> **Belge bölümü**:
────────
Referandumda hayır oyu vermişti. Anlaşılan evet oylarının bu kadar yüksek çıkmasını beklemiyordu.
Bu yüzden tedirgindi.
Şakayla karışık dedi ki:
“Bunlar bizi ne zaman denize dökecekler?..”
Bu cümlenin arka planında ‘korku imparatorluğu’ söylemi yatıyor. Son bir iki yıldır ‘irtica’nın yerini alan‘ sivil dikta’ söylemi yatıyor.
Tayyip Erdoğan‘la ilgili olarak yaratılan bu havanın özellikle referandum sürecinde bazı çevrelerde etkili olduğu söylenebilir.
Ben öteden beri Ak Parti iktidarıyla birlikte laikliğin elden gitmekte olduğuna da, bir sivil diktanın gelmekte olduğuna da inanmadım.
Erdoğan’ın demokrasi ve hukuk açısından eksileri, demokrasi kültürü dersinden kırık notları elbette var.
Muhafazakârlığından, milliyetçiliğinden, radikal islamcı geçmişinden ara sıra nükseden ve beni rahatsız eden eğilimleri de eksik olmuyor.
Bunları yeri geldikçe bu köşede eleştirdim, eleştiriyorum. Ama bu eleştirilerden yola çıkarak Erdoğan’ı, Türkiye’de ‘korku imparatorluğu yaratmak’la suçlamaya kalkışmadım.
────────
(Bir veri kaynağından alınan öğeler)

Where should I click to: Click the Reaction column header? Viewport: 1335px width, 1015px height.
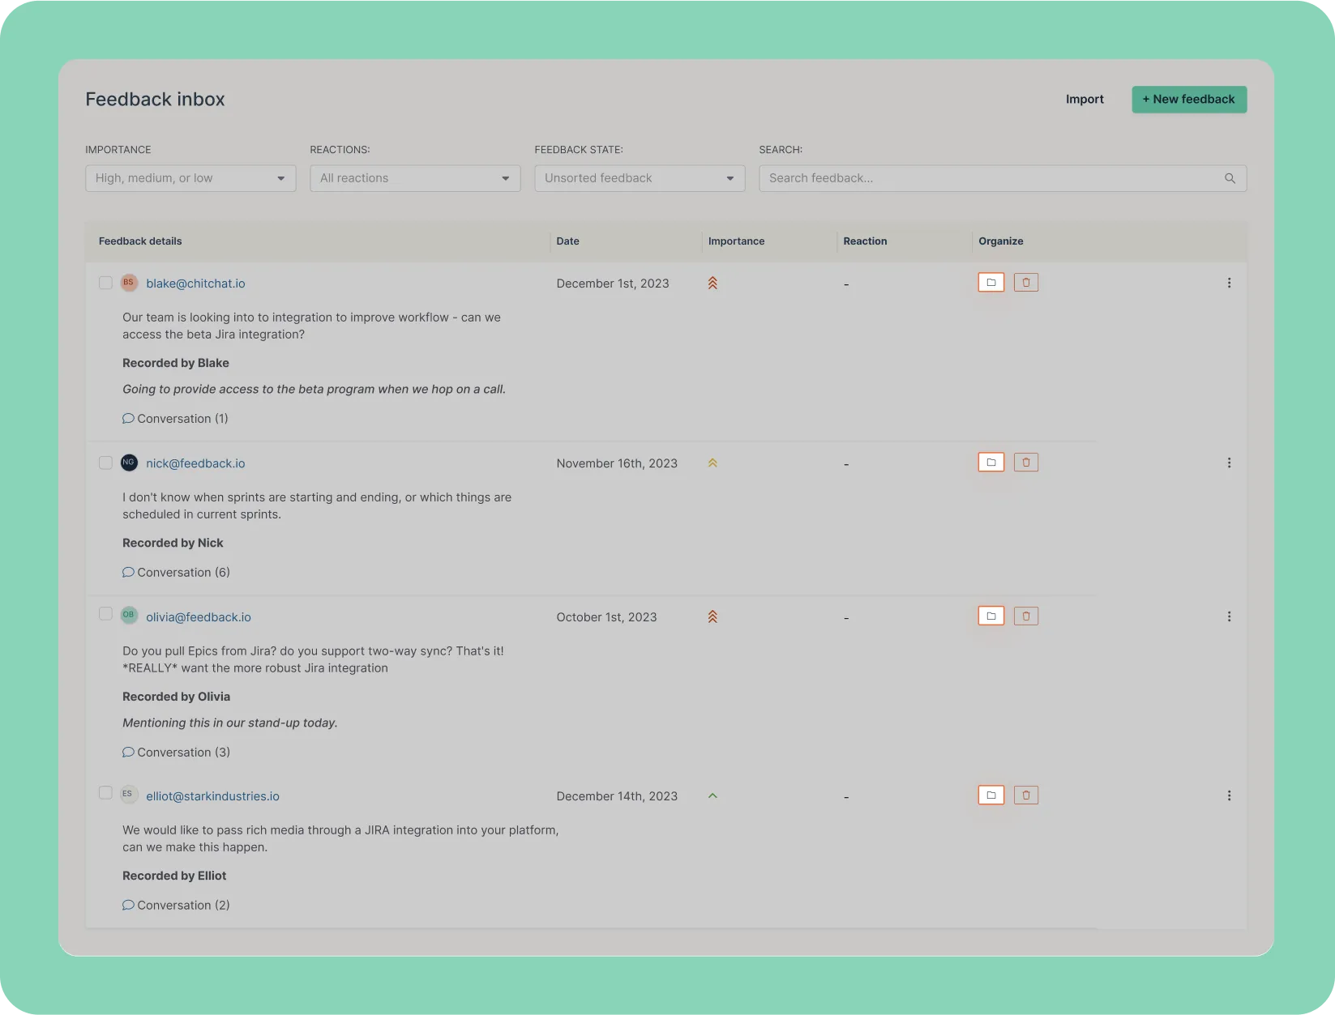[x=865, y=241]
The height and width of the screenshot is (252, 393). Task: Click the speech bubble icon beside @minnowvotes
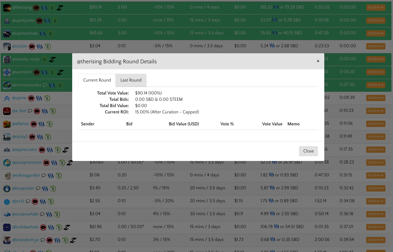(45, 85)
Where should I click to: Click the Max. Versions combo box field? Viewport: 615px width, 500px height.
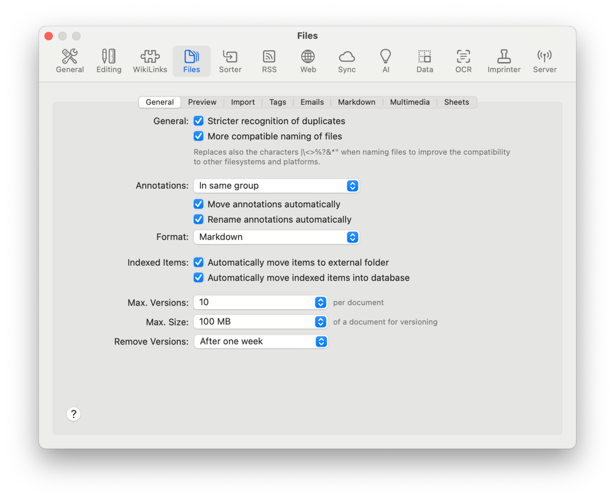[x=254, y=302]
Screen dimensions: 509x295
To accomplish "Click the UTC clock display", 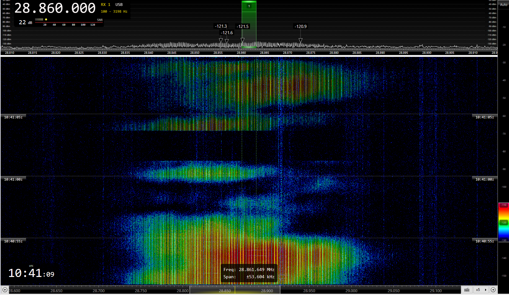I will tap(31, 273).
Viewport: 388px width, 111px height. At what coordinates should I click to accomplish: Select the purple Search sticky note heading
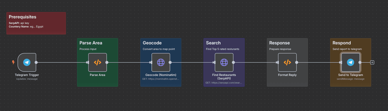point(213,43)
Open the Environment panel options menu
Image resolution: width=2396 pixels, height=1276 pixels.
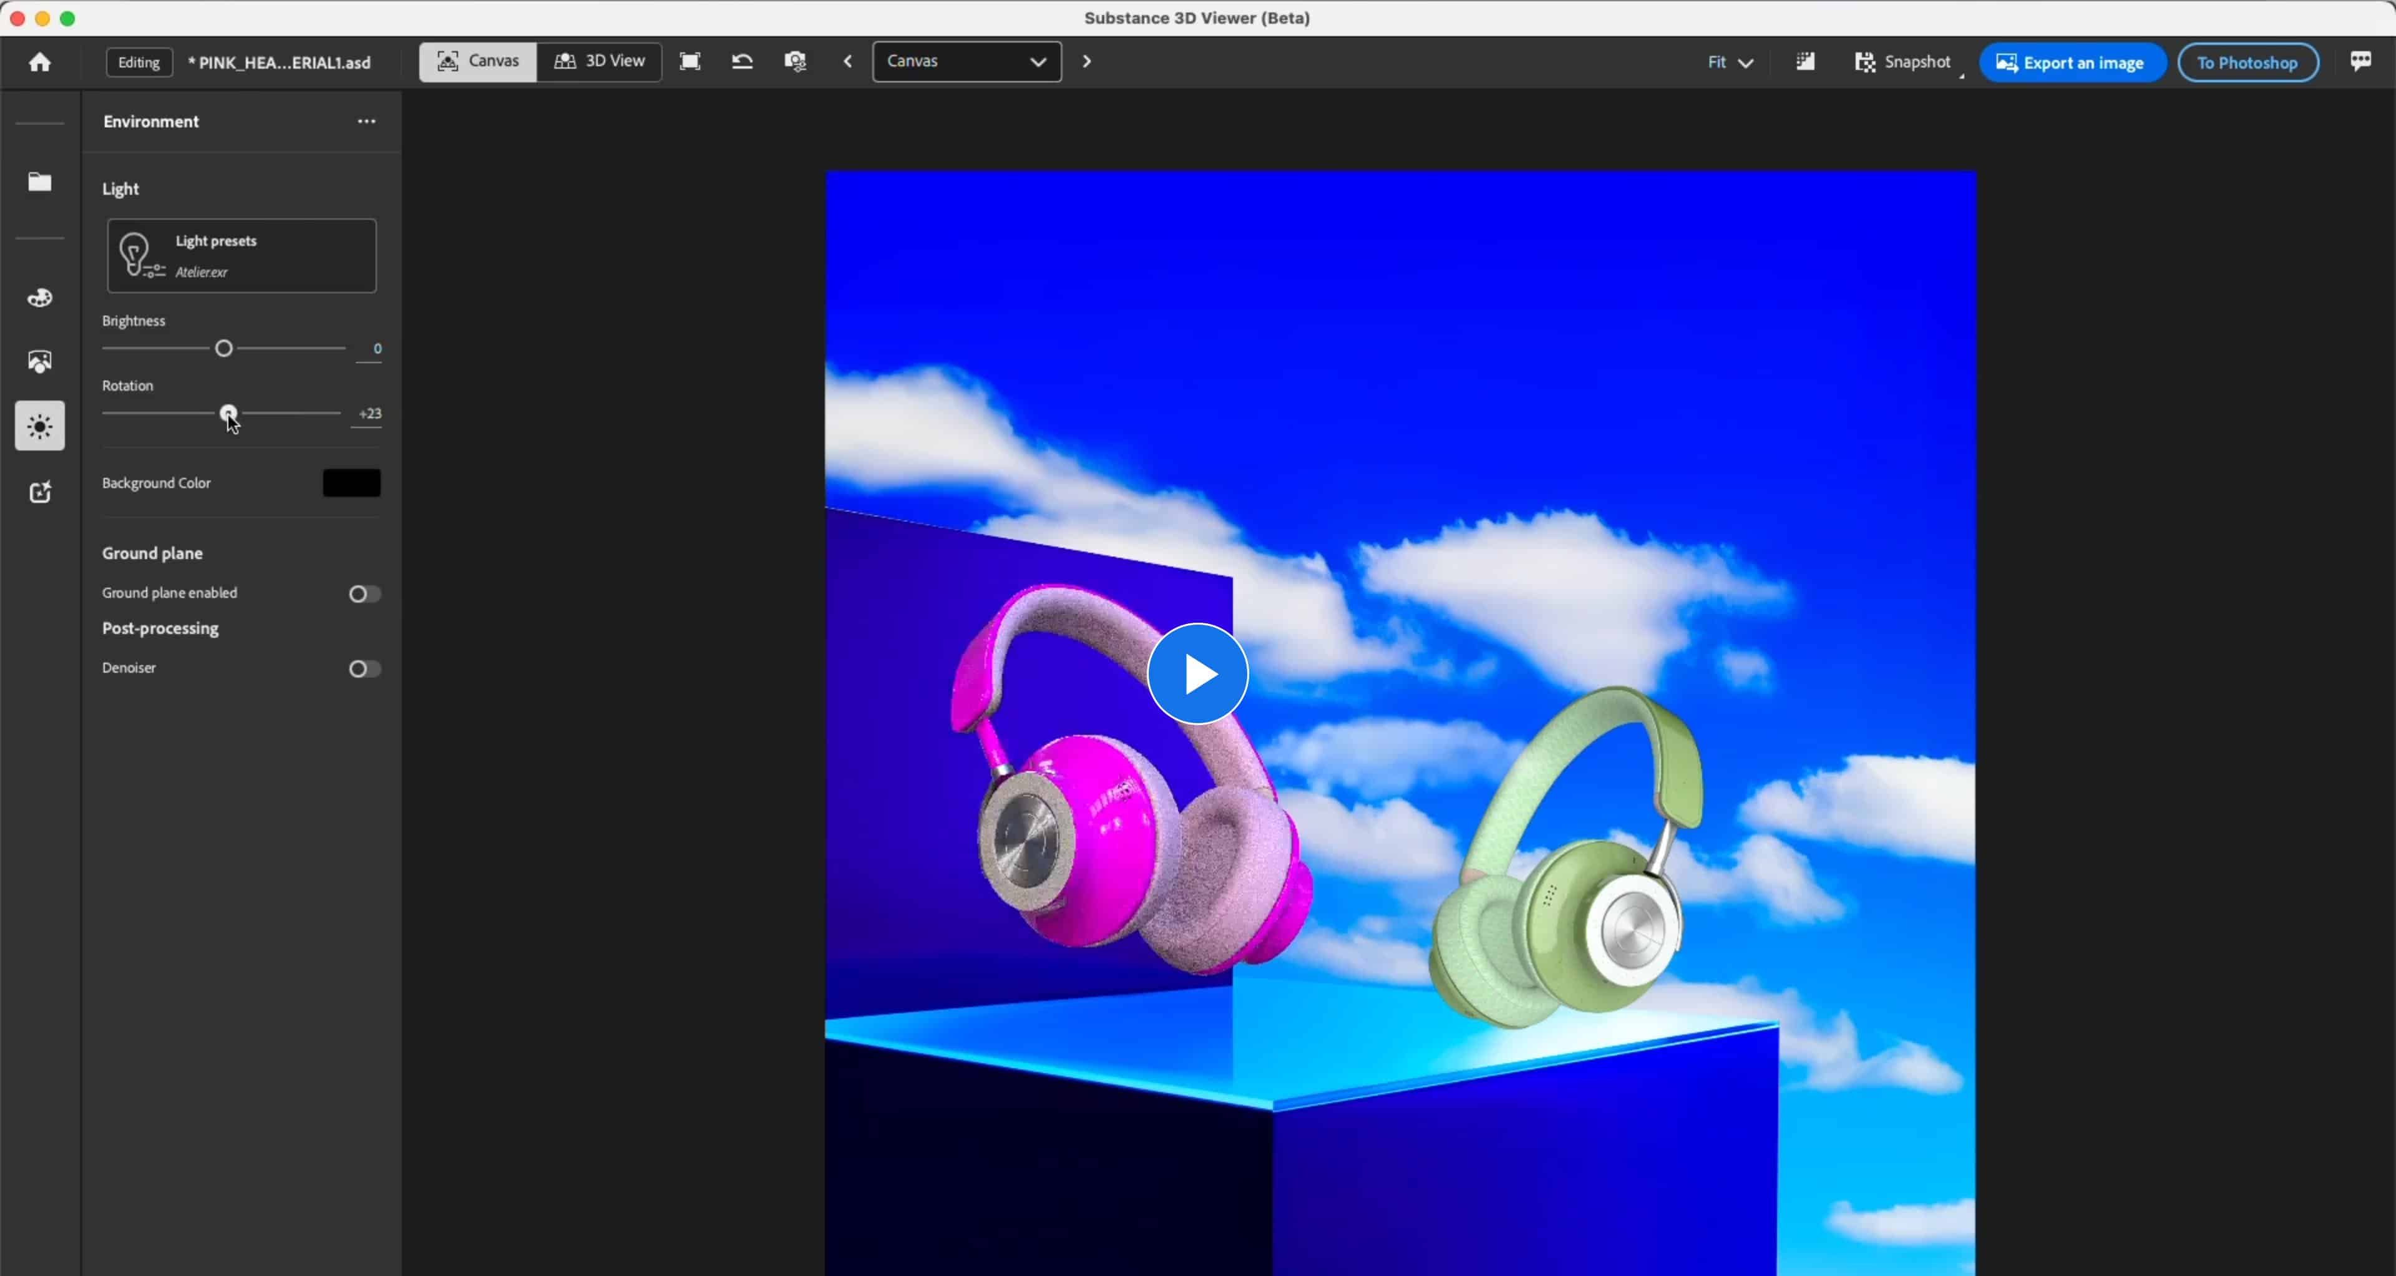click(366, 121)
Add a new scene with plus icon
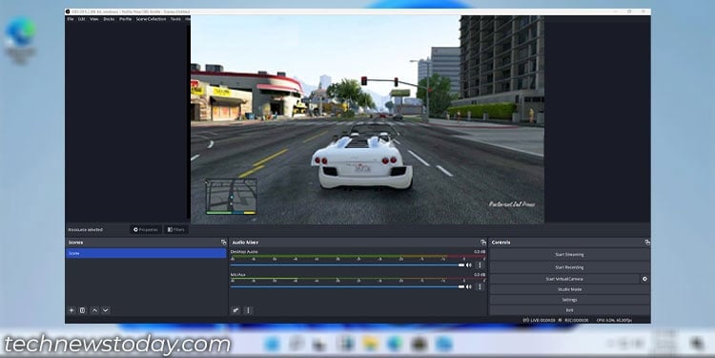Image resolution: width=715 pixels, height=358 pixels. coord(72,310)
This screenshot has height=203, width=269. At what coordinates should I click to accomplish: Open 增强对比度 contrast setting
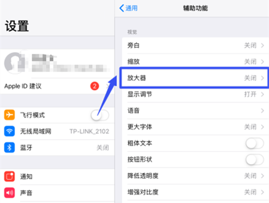pyautogui.click(x=195, y=192)
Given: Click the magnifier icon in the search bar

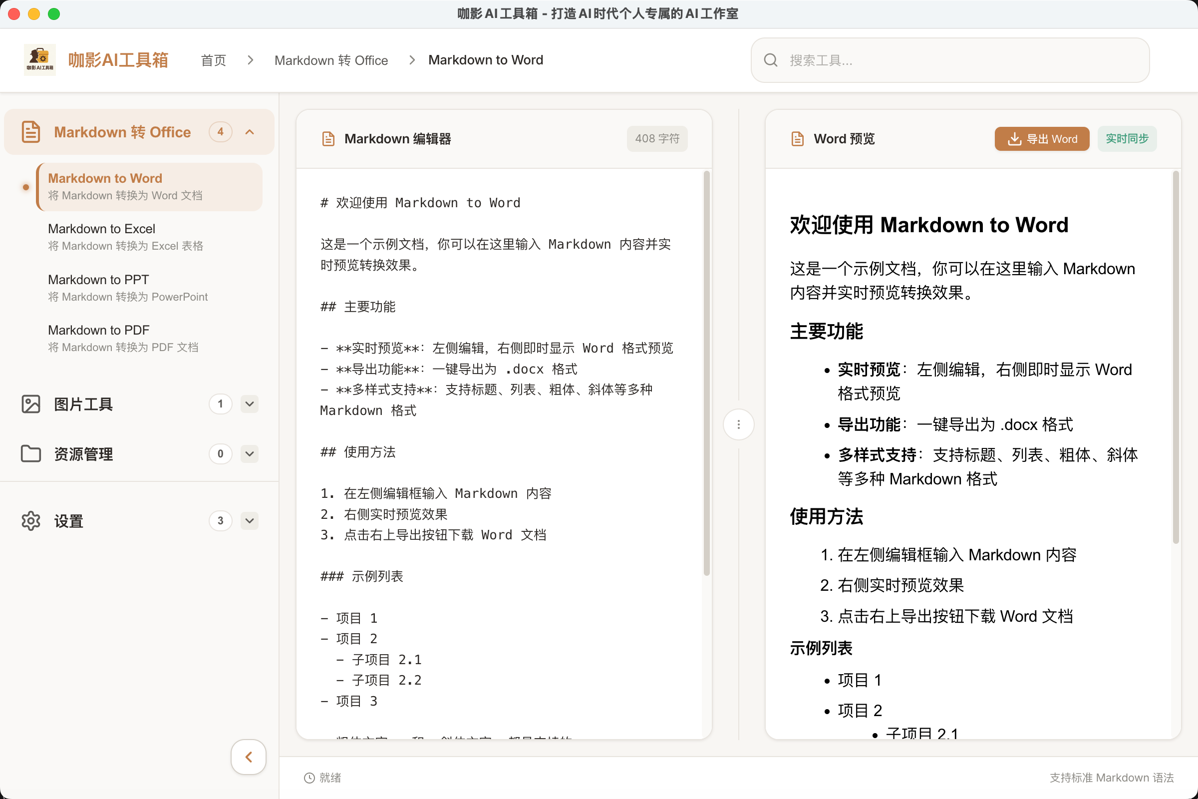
────────
> **Yazılı görev 1**:
Referandum yazısına göre, sözü edilen kişinin neden tedirgin olduğunu bir ila üç cümleyle açıklayın.
> **Yazılı görev 2**:
Referandum yazısından "Referandumda hayır oyu" sözcüklerinin geçtiği yerden başlayıp "de eksik olmuyor." sözcüklerinden sonra biten bölümü aynen alıntılayın.
> **Yazılı görev 3**:
Referandum yazısını, gösterilen son cümleden sonrasını yazarak sürdürün.
Kayıtlar, referandum yazısından bağımsız ayrı bir malzemedir.

> **Nihai sonuç 1**:
Kişi referandumda hayır oyu vermişti. Anlaşılan, evet oylarının bu kadar yüksek çıkmasını beklemiyordu. Tedirginliği bu yüzdendi.

> **Nihai sonuç 2**:
Referandumda hayır oyu vermişti. Anlaşılan evet oylarının bu kadar yüksek çıkmasını beklemiyordu.
Bu yüzden tedirgindi.
Şakayla karışık dedi ki:
“Bunlar bizi ne zaman denize dökecekler?..”
Bu cümlenin arka planında ‘korku imparatorluğu’ söylemi yatıyor. Son bir iki yıldır ‘irtica’nın yerini alan‘ sivil dikta’ söylemi yatıyor.
Tayyip Erdoğan‘la ilgili olarak yaratılan bu havanın özellikle referandum sürecinde bazı çevrelerde etkili olduğu söylenebilir.
Ben öteden beri Ak Parti iktidarıyla birlikte laikliğin elden gitmekte olduğuna da, bir sivil diktanın gelmekte olduğuna da inanmadım.
Erdoğan’ın demokrasi ve hukuk açısından eksileri, demokrasi kültürü dersinden kırık notları elbette var.
Muhafazakârlığından, milliyetçiliğinden, radikal islamcı geçmişinden ara sıra nükseden ve beni rahatsız eden eğilimleri de eksik olmuyor.

> **Nihai sonuç 3**:
Böyle bir tutumun gerçeği yansıtmadığını, propaganda olarak fazlasıyla abartılı olduğunu ve geri tepebileceğini belirttim. Nitekim 12 Eylül’de geri tepti de...
Avrupa basınına bakıyorum.
Korku imparatorluğuna, sivil diktaya rastlamıyorum.
İngiliz Daily Telegraph gazetesi:
“AB, demokratik yollarla seçilmiş hükümetin ordu üzerindeki kontrolünü arttırdığı için reformları olumlu karşıladı.”
Yine İngiltere’den Times:
“Sonuç, Türkiye’nin askerci geleneğine büyük bir darbe...”
İngiliz Guardian:
“Seçmenler, yargıyı ciddi biçimde kısıtlayan ve silahlı güçleri sivil yönetime tabi tutacak değişiklikleri yüzde 58 oranında destekledi.”
Fransız Le Monde’dan:
“Erdoğan’ın daha fazla demokrasiye yönelik bir ilerleme olarak sunduğu anayasa değişikliği AB üyeliği için avantaj oluşturacak.”
Fransız Liberation gazetesi:
“Türklerden, laikliğin iki kalesi olan yargı ve ordunun gücünü sınırlayan bir adım...”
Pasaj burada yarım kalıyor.